How Cooking, Ripeness and Pairing Change GI
GI is not fixed to a food forever — how you prepare and combine it matters a great deal:
- Ripeness. A green banana has a much lower GI than a soft, spotted one; sugars build as fruit ripens.
- Cooking time. Al dente pasta and firm, boiled potatoes rank lower than soft, overcooked versions. The more broken-down the starch, the faster it digests.
- Cooling. Cooking then cooling potatoes, rice and pasta forms resistant starch, which lowers their glycemic impact — a cooled potato or rice salad is gentler than the same food served hot.
- Processing.
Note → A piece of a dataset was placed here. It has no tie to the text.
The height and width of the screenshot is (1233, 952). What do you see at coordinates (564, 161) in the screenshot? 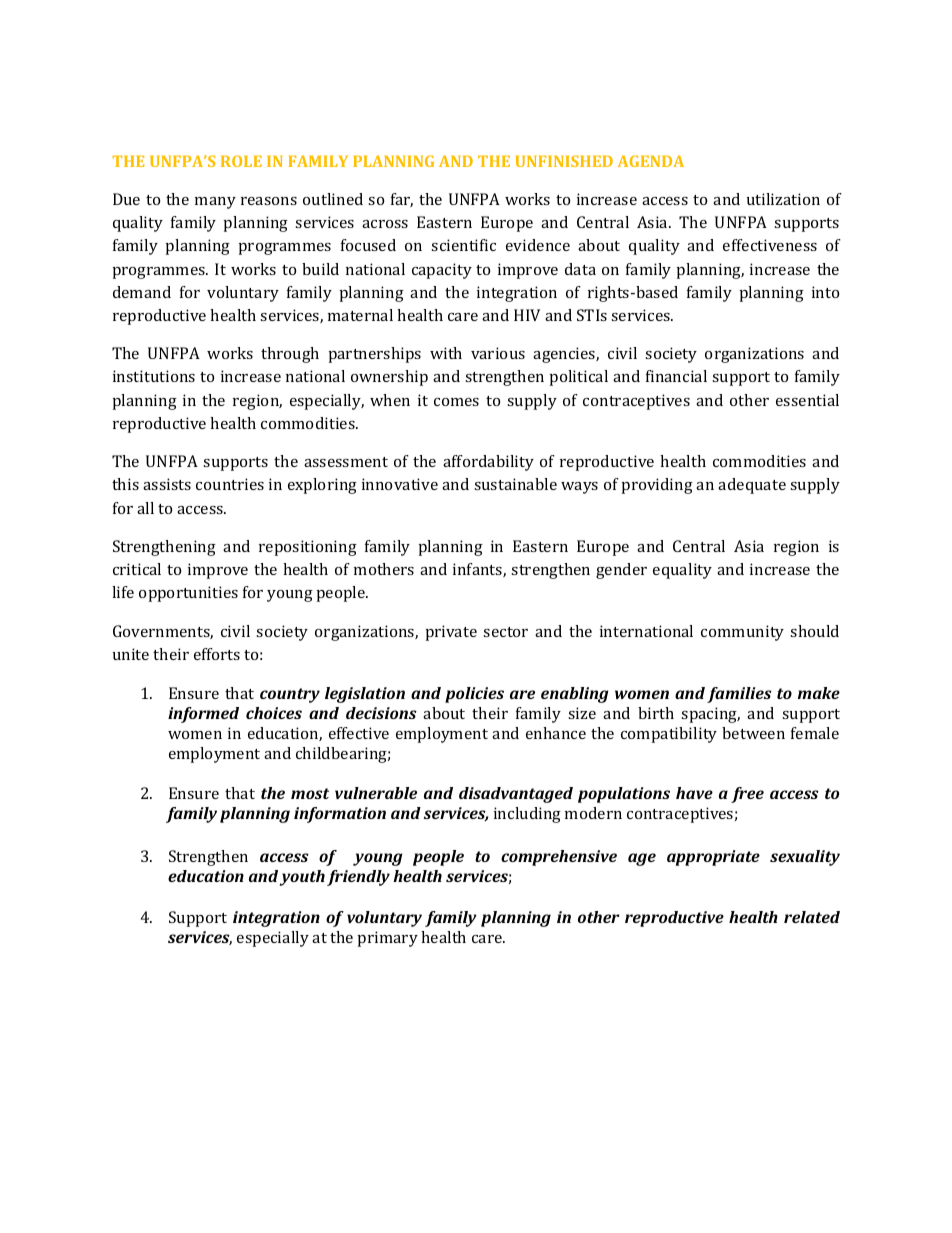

The finer and more processed a grain, the higher its GI. Intact grains beat fine flours.
- Pairing. Adding protein, healthy fat or fibre slows digestion and flattens the spike. Bread with eggs and avocado behaves very differently from bread alone.
Check the Label: Carbs, Sugars and Serving Size
The glycemic index is not printed on packaging, so on the shelf your best tool is the nutrition label. A few habits make it far more useful:
- Look at total carbohydrate, not just sugar. All carbohydrate raises blood glucose — starch included. A "no added sugar" cracker can still be very high in carbs.
- Read "of which sugars" for the sweet load. This line shows sugars within the total carbs. Compare it between similar products to spot the lighter option.
- Always check the serving size. Figures may be listed per portion and per 100g. Comparing per 100g is the fairest way to judge two products, since serving sizes are chosen by the manufacturer.
- Understand sugar alcohols. Sweeteners like maltitol, sorbitol, xylitol and erythritol are often listed under "polyols." They raise blood sugar less than sugar, but not always to zero, and large amounts can upset digestion.
- Scan the ingredients for hidden sugar — glucose syrup, dextrose, maltodextrin, honey and concentrated fruit juice are all sugars under other names.
Comparing two similar products line by line, in a cold aisle, is exactly the fiddly job that slows shopping down. Scanning both with FoodScan shows their carbs and sugar side by side in seconds, so you can pick the steadier option without doing the maths yourself.
The Bottom Line
Eating well with diabetes is less about banning foods and more about choosing and combining them: leaning toward low-GI staples, watching portions through glycemic load, and reading the total-carb and sugar lines before you buy. None of this replaces personal medical advice — blood sugar responses vary from person to person, so track how specific foods affect you and work with your doctor or dietitian to build a plan that fits your life.